Google Cloud Platform (GCP) can run Python scripts. In general, GCP provides the same functionality and performance as Google Cloud Platform Standard Edition (GCP Standard Edition), with additional features for larger organizations.
You can find more information on the GCP Python runtime on the GCP Python runtime documentation page.
In this article, we’ll show you how to set up and run a simple Python script on GCP. We’ll also discuss some common issues and solutions.
Setup
To get started, you’ll first need a Google Cloud Platform account and set up your GCP account. You can sign up for a free account at g.
co/2FzNcxH.
Once you have your GCP account set up, you can create a project. A project is a logical grouping of resources that you can use to manage your code and data.
To create a project, open the GCP Console and click the Create Project button.
Next, name your project and select a region. You can also choose a platform: Google Cloud Platform (GCP) or Google Cloud Platform Standard Edition (GCP Standard Edition).
To get started with your project, you’ll need the Google Cloud Platform SDK for Python. You can install the SDK by clicking the Install button in the GCP Console.
Once you have the SDK installed, you can initialize it by running the gcloud init command. This command initializes your project and sets up your GCP account.
Run a Python Script on GCP
Now that you have your project set up, you can start running your Python script. To run your script, you’ll first need to create a file called myscript.
py in your project’s root directory.
In myscript.py, you’ll need to import the Google Cloud Platform libraries. You can do this by adding the following import statement to the top of the file:
from google.cloud.
python.gcp import *.
Next, you’ll need to create a Cloud Storage bucket to store your script files. To do this, you can use the following code block to create a bucket called myscriptbucket:
bucket = gcp.storage.bucket( ‘ myscriptbucket ‘ )
You can then use the Cloud Storage library to save your script files to the myscriptbucket bucket. To do this, you can use the following code block to save the file myscript.py to the myscriptbucket bucket:
bucket.put( ‘ myscript.py ‘ , ‘ /myscriptbucket ‘ )
Note: The path to the file must include the bucket name, the file extension (.py), and the file path.
You can also use the Cloud Storage library to get the file size and duration of a file. To do this, you can use the following code block to get the file size of myscript.py in bytes and the file duration in seconds:
size = bucket.size() duration = bucket.size_info()
Finally, you can run your script by using the Python run command.
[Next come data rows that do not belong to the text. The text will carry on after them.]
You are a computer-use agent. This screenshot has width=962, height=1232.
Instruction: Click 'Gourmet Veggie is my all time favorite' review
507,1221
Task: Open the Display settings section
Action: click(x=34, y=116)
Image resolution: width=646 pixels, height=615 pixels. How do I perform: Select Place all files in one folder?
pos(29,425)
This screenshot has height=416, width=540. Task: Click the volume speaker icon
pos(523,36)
To do this, you can use the following code block to run myscript.py on port 8000 in the myscriptbucket bucket:
run( ‘ myscript.py ‘ , 8000 , ‘ myscriptbucket ‘ )
You can also use the Python run command to run your script in a sandbox. To do this, you can use the –sandbox flag.
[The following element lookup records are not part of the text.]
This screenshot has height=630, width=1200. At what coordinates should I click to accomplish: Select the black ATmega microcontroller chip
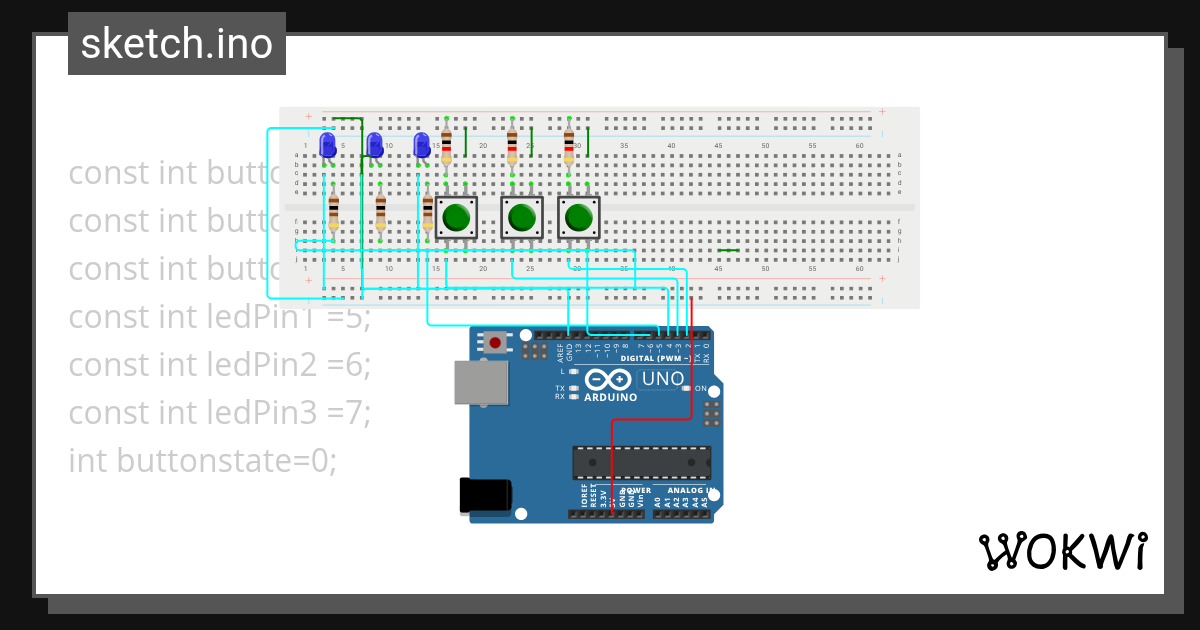pos(641,463)
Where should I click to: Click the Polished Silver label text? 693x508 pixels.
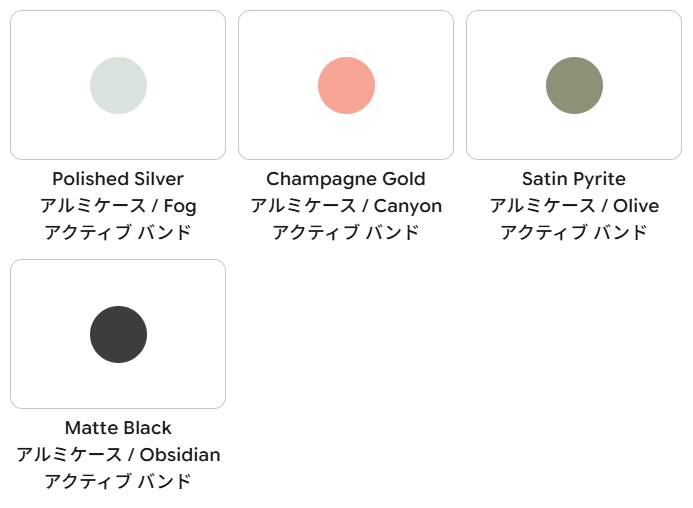tap(118, 179)
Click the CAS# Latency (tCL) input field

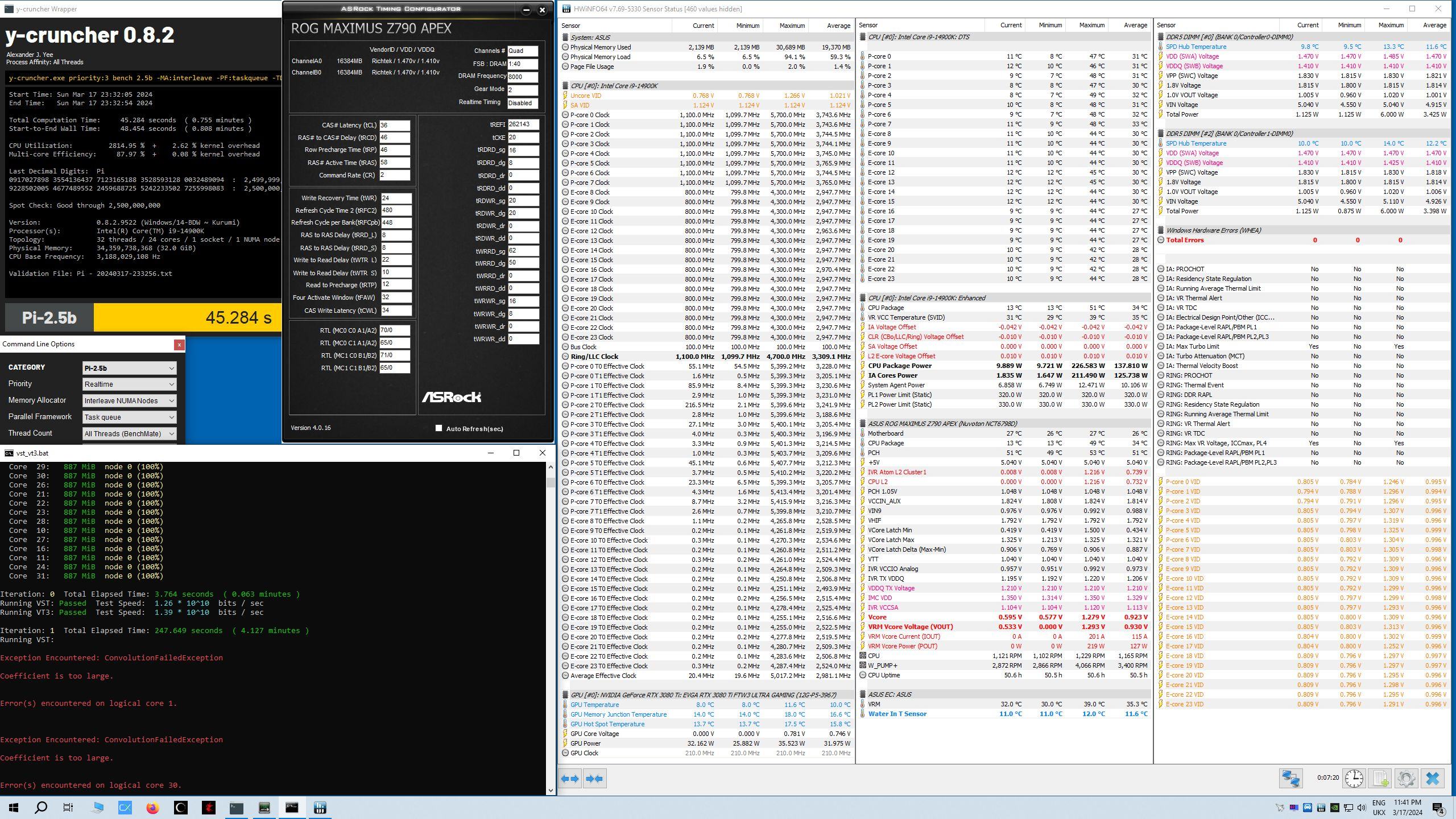(x=395, y=125)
run( ‘ myscript.py ‘ , 8000 , ‘ myscriptbucket ‘ , ‘ –sandbox ‘ )
You can also use the Python run command to run your script on a remote machine. To do this, you can use the –remote flag.py ‘ , 8000 , ‘ myscriptbucket ‘ , ‘ –remote ‘ )
You can also use the Python run command to run your script in a dev environment. To do this, you can use the –dev flag.py ‘ , 8000 , ‘ myscriptbucket ‘ , ‘ –dev ‘ )
Finally, you can use the Python run command to run your script in a prod environment. To do this, you can use the –prod flag.py ‘ , 8000 , ‘ myscriptbucket ‘ , ‘ –prod ‘ )
Conclusion
In this article, we showed you how to set up and run a simple Python script on GCP. We also discussed some common issues and solutions.